==== Text passage
Difference fonction with python under (Spyder)

****Hello

I have a project where I need to calculate the energy of a PV_system.

I have uploaded the data in the InfluxDB database (locally).

I want to use a loop to calculate the daily energy during one year. Unfortunately I can’t use the function now() in my code, because the date of the measurement is in the past. But I know the beginning and can therefore query the energy in one day.**

from influxdb import InfluxDBClient
import matplotlib.pyplot as plt
import numpy
from datetime import datetime
import select

influxdb_client = InfluxDBClient(host=‘localhost’, port=8086, database=‘Projektarbeit_PV_Anlage’)

startdate = “2019-11-23T19:15:06Z”
shift = 0 #

for x in range(0,365):

response = influxdb_client.query('select difference(E_PV) from PV_Energy_2019_2020 where time >= 
1574536506 + 24h', database='Projektarbeit_PV_Anlage')
========
■ Stated task A ■
According to the forum post, what does the loop calculate?
■ Stated task B ■
In the forum post, change "PV_Energy_2019_2020" to "PV_Energy_2020_2021" and give the section from "response = influxdb_client.query('select" to "1574536506 + 24h', database='Projektarbeit_PV_Anlage')" again.
==== Material
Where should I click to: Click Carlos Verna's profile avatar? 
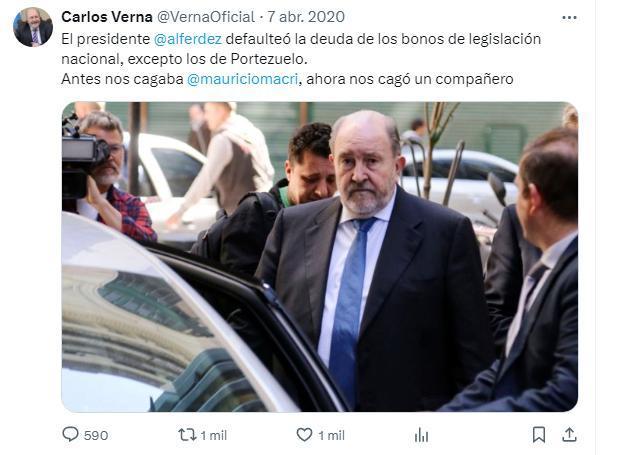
========
■ Complete response A ■
The daily energy during one year.

■ Complete response B ■
response = influxdb_client.query('select difference(E_PV) from PV_Energy_2020_2021 where time >= 
1574536506 + 24h', database='Projektarbeit_PV_Anlage')